Ectomycorrhizal Decomposition Responses to Nutrient Addition in a Mature Temperate Deciduous Forest

Rising reactive nitrogen (N) deposition and corresponding shifting phosphorus (P) availability can alter plant carbon (C) allocation belowground and modify soil fungal communities, with uncertain consequences for decomposition of soil organic matter (SOM) and hence C storage. Ectomycorrhizal (ECM) fungi are a major pathway for plant C to enter soils and can regulate SOM decomposition through opposing mechanisms, either stimulating free-living microbial activity (Priming effect) or suppressing decay via competition with saprotrophs (Gadgil effect). However, how N and P addition shifts the balance between these pathways remains unresolved, particularly in mature forests that are likely nutrient limited.

We investigated hyphal-mediated controls on decomposition under a factorial N and P addition experiment (control, +N, +P, +N+P) in a mature temperate oak forest, using nested in-growth bags containing either oak leaf litter (litter) or tongue depressor fragments (wood). Two outer mesh sizes manipulated hyphal ingrowth, with a 41-µm mesh allowing fungal entry and a 1-µm mesh largely excluding fungi and roots. Because ECM hyphae can forage over large areas and proliferate through nutrient-poor substrates, we expected this manipulation to mainly affect ECM contributions. Microbial respiration, C-based mass loss, hyphal biomass, potentials enzyme activities of peroxidase (PEROX) and phenol oxidase (PHENOX), and substrate-induced respiration were quantified, and fungal communities of wood were profiled by ITS1 amplicon sequencing.

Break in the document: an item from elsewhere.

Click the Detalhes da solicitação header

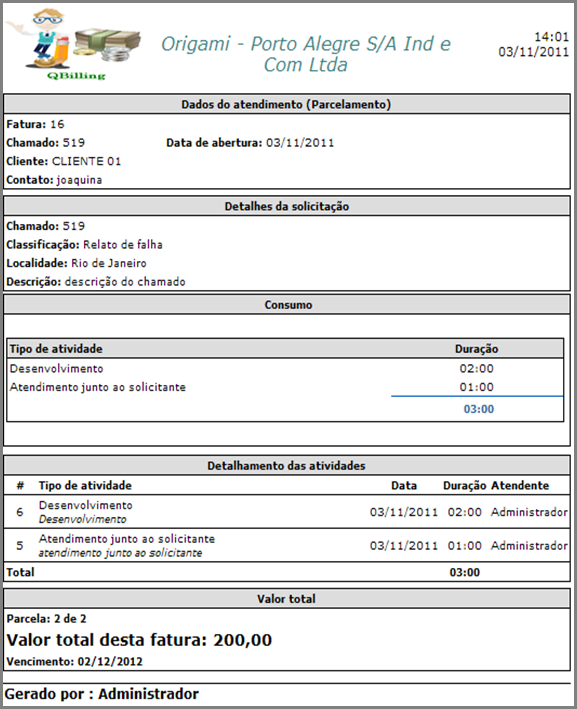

The mesh treatments generated clear differences in hyphal biomass (p = 0.002) without altering bag moisture or pH (p > 0.05). By the second sampling, linear mixed models showed substrate- and nutrient- specific ECM effects on decomposition. For litter, fungal inclusion increased mass loss by 15.83% compared with exclusion bags (p = 0.012) and substrate-induced respiration by 31.82% (p = 0.019), whereas N enrichment decreased microbial respiration by 16.45% (p = 0.030). In contrast, fungal inclusion did not significantly affect wood mass loss (p = 0.562). Instead, N fertilisation reduced mass loss by 37.84% compared with controls (p = 0.048) and was associated with lower oxidative enzyme potentials (PHENOX: p = 0.085, PEROX: p = 0.15). Similarly, PERMANOVA analysis on fungal communities of wood reflect significant effects of nutrient addition (p = 0.002) and ANCOM-BC analysis shows that N addition significantly altered many fungal classes in wood.

These findings suggest that ECM controls on decomposition are substrate-dependent, and that nutrient supply can redirect fungal foraging and competition with saprotrophs. In mature forests, fertilisation may decouple carbon inputs to the mycorrhizal association from decay responses by reducing plant investment belowground and by reshaping fungal communities. This context dependence helps explain why fertilisation experiments often yield inconsistent soil carbon outcomes. Therefore, to improve projections of forest carbon cycling under rising N deposition and shifting P availability, mycorrhizal effects on decomposition should be linked with nutrient availability and substrate quality.